– No es eso lo que nos dijo Cleandro -apuntó Arsites.

Lisias se volvió con su rostro desfigurado por la rabia.

– ¡Por supuesto, diría cualquier cosa sometido a la tortura! Mi señor rey. ¿Es esto obra de Arsites? -preguntó Lisias mirando a Memnón con una expresión de súplica y habiendo hincado una rodilla en el suelo-. ¡Tú sabes cuánto nos odian! ¡Te odian! Cuando vayamos al combate, se saldrán con la suya y te pondrán todas las trabas. La única manera de detener a Alejandro es matándolo. Lo iba a hacer por ti. Por mí. ¡Por todos nosotros! -concluyó mirando al resto.

– Si es así -dijo Arsites con un tono casi amable-, ¿por qué Alejandro aceptó? Pido disculpas, mi señor -añadió con una sonrisa presuntuosa-, pero nuestros exploradores capturaron a Cleandro a su regreso a través del Helesponto.

– ¿Sabías que se había marchado? -preguntó Darío.

Memnón sacudió la cabeza.

– ¿Por qué Lisias no te habló de este plan?

– Lo hubiese hecho -farfulló Lisias-, pero necesitaba estar seguro. Creí que Cleandro se había demorado.

Memnón miró a su comandante de caballería. Por un lado, Memnón le creía, pero por el otro… ¿Enviar a un emisario al campamento enemigo sin siquiera pedir su permiso?

– ¿Sabías que Alejandro se encontraba de visita en Troya? -preguntó Darío con una voz que era poco más que un susurro.
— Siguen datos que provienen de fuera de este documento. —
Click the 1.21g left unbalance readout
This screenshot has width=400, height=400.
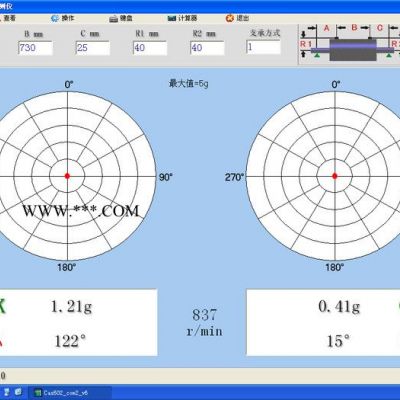tap(71, 307)
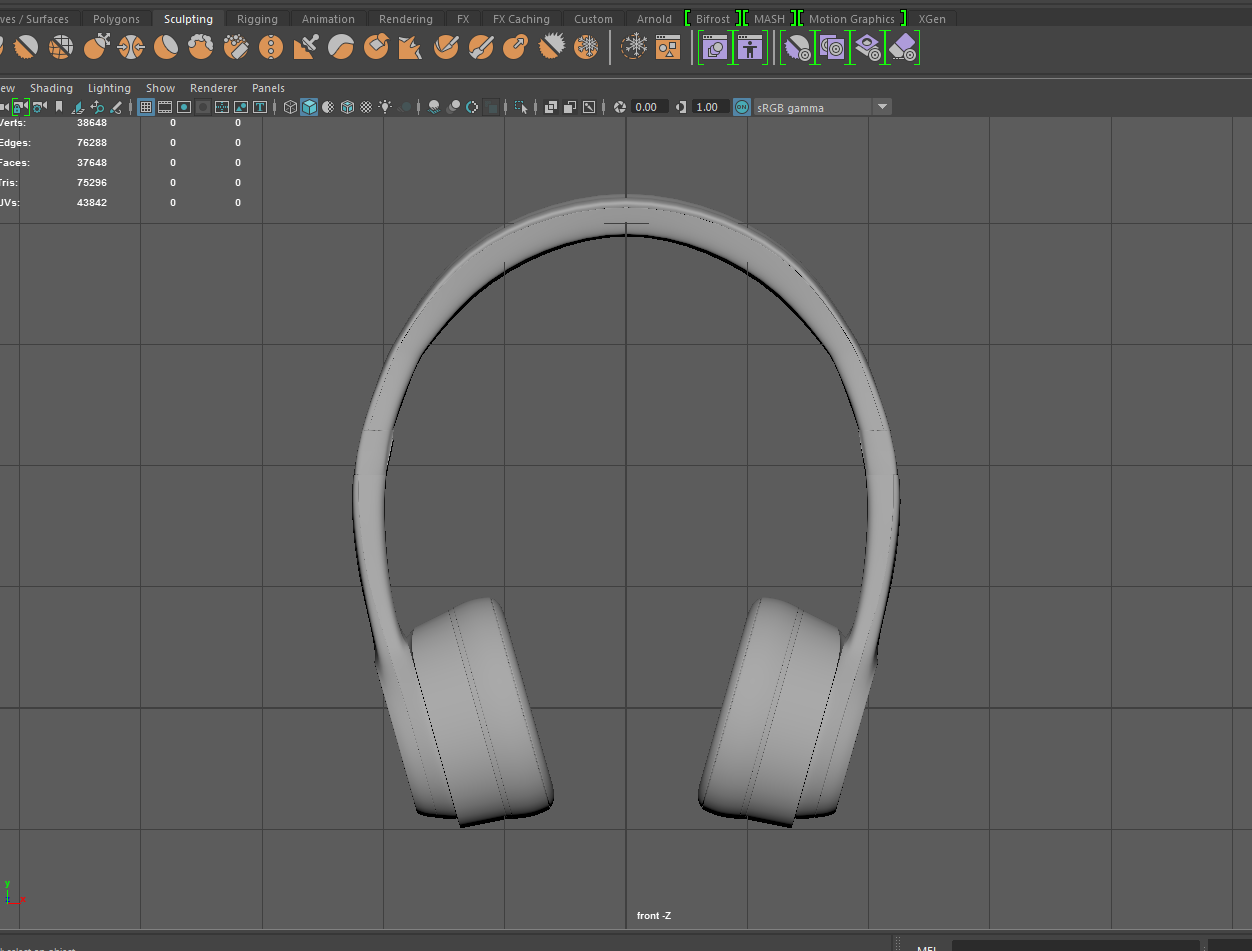Select the Grab sculpt tool
Viewport: 1252px width, 951px height.
(x=96, y=47)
El general volvió a sacudir la cabeza.

– Yo tampoco -continuó el Rey de Reyes-. No hasta que Cleandro cayó en las garras de Arsites -precisó tocando suavemente la muñeca de Memnón-. Incluso si fuese cierto -añadió-, ¿quién es Lisias para decidir la estrategia? No quiero ver asesinado a Alejandro y que se convierta en un héroe, en un mártir, para toda Grecia. Eso sería sencillamente demorar lo inevitable durante unos meses, o quizás años. Dejemos que Alejandro cruce. Dejemos que se encuentre con el destino que le tengo preparado.